_DATA RECORDS_
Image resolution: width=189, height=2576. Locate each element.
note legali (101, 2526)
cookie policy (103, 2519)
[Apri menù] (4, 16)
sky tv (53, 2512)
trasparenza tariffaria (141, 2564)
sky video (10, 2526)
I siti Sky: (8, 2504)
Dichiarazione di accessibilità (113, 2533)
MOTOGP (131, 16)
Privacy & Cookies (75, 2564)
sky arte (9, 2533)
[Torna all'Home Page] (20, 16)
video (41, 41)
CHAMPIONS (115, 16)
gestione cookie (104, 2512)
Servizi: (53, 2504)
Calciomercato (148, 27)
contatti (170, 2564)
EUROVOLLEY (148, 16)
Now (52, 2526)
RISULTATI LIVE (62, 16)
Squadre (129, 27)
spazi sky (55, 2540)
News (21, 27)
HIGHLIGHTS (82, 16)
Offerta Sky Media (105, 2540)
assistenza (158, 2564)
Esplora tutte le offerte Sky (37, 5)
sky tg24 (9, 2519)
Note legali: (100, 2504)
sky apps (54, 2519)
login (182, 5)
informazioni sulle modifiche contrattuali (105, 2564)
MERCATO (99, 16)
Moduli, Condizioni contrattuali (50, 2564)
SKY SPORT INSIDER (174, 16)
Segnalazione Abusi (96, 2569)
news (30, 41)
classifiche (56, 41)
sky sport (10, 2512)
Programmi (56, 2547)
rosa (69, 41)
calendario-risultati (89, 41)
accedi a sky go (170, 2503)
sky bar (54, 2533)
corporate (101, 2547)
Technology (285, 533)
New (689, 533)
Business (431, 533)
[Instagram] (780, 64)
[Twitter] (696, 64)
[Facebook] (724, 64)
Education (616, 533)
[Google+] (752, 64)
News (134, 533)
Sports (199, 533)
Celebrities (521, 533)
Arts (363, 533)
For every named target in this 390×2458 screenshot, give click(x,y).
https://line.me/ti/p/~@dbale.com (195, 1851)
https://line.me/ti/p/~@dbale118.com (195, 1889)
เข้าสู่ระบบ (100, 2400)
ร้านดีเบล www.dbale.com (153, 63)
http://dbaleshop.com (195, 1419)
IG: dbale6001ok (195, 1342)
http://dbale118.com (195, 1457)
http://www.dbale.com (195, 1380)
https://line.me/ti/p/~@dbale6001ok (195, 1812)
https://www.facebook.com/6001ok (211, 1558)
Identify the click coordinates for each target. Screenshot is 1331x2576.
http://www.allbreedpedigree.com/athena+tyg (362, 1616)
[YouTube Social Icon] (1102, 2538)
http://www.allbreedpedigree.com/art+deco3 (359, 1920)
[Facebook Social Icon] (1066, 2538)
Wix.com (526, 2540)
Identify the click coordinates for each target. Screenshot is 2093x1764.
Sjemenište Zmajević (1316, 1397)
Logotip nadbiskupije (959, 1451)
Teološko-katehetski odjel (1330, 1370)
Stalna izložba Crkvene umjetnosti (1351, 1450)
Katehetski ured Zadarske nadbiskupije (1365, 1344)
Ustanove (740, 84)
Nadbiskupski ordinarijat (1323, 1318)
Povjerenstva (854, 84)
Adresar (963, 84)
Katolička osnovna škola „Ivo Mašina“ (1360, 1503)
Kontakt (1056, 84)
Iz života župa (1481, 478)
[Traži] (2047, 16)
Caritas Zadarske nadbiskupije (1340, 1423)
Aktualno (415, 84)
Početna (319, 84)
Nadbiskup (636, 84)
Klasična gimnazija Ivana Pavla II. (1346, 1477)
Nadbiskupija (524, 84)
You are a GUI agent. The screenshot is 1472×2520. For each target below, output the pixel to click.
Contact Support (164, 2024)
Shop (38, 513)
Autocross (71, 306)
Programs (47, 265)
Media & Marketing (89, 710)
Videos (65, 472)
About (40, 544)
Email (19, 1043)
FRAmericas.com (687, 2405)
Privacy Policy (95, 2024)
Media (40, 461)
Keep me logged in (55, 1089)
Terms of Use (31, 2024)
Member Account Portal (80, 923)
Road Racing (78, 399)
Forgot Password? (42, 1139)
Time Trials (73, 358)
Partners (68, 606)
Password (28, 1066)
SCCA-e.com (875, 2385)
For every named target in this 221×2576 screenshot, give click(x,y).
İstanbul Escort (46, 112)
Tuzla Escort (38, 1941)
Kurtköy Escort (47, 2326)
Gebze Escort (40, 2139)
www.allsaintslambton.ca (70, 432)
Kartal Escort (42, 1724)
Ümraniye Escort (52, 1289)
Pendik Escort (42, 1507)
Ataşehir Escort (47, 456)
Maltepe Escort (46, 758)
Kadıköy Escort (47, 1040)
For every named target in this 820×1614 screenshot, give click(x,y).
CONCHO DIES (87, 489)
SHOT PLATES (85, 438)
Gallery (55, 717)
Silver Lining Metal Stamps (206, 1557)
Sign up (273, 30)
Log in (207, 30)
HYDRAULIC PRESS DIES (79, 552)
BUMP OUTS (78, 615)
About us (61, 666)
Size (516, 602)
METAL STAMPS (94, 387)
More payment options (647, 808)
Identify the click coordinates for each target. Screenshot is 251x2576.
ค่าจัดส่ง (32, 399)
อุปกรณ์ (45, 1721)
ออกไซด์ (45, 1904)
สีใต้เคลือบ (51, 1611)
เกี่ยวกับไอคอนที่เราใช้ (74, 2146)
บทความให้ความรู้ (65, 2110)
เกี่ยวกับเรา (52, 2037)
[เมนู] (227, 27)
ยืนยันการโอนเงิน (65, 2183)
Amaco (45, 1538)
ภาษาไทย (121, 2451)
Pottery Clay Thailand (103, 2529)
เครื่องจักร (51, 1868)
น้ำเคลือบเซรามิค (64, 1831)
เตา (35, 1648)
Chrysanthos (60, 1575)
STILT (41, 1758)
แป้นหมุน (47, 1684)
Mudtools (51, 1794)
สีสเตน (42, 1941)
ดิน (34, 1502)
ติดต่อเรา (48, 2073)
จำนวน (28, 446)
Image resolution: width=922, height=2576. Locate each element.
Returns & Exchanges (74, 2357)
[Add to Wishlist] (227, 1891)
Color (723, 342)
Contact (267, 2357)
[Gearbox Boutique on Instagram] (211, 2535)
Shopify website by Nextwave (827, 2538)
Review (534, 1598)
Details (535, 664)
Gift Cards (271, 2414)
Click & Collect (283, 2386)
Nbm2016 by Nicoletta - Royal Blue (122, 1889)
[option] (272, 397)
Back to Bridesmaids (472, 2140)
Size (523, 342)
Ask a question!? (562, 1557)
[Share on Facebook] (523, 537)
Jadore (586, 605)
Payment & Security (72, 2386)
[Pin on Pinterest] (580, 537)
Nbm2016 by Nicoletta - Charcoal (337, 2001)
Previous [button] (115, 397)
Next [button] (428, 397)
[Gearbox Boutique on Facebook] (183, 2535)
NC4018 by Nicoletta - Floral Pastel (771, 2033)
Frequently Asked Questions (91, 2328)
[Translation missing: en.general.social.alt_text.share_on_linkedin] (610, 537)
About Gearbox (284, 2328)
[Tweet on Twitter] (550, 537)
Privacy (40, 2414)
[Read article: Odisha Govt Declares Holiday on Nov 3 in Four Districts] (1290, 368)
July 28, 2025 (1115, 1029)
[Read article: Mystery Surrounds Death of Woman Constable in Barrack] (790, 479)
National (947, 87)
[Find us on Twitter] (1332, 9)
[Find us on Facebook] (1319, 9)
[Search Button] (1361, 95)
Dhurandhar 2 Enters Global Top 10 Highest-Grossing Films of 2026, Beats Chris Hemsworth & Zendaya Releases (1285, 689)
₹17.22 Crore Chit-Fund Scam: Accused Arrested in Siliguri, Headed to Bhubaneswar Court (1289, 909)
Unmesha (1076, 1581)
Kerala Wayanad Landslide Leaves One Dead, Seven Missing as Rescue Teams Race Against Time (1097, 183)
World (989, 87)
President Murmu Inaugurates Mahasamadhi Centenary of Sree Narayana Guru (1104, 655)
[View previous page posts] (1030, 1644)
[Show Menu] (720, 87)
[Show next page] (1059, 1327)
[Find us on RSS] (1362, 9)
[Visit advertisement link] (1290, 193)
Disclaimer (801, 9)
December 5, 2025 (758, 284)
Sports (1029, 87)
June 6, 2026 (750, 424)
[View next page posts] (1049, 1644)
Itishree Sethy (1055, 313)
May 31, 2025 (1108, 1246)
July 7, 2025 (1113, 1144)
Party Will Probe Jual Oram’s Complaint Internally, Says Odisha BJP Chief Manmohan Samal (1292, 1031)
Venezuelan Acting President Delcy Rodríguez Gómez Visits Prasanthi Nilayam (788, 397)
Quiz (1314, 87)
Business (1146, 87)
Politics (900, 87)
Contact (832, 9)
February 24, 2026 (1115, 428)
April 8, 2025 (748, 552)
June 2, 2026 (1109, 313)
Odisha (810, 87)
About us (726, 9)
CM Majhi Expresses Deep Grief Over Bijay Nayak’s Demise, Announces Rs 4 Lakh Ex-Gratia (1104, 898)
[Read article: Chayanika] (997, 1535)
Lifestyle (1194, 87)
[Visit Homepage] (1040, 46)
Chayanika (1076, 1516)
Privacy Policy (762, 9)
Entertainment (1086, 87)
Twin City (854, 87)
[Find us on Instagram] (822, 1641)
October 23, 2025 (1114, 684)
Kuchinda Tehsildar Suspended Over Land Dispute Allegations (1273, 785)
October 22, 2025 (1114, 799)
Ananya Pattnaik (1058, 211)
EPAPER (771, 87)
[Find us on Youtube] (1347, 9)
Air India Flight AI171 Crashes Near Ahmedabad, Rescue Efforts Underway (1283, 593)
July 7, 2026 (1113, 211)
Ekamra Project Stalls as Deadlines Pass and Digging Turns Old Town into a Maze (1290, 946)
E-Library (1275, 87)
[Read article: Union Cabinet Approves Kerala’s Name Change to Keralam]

_DESCRIPTION OF THE TASK_
From the data above, return every line from the line that has "NC4018 by Nicoletta" up to and including the line that has "Privacy (40, 2414)", exactly.

_RESULT_
NC4018 by Nicoletta - Floral Pastel (771, 2033)
Frequently Asked Questions (91, 2328)
[Translation missing: en.general.social.alt_text.share_on_linkedin] (610, 537)
About Gearbox (284, 2328)
[Tweet on Twitter] (550, 537)
Privacy (40, 2414)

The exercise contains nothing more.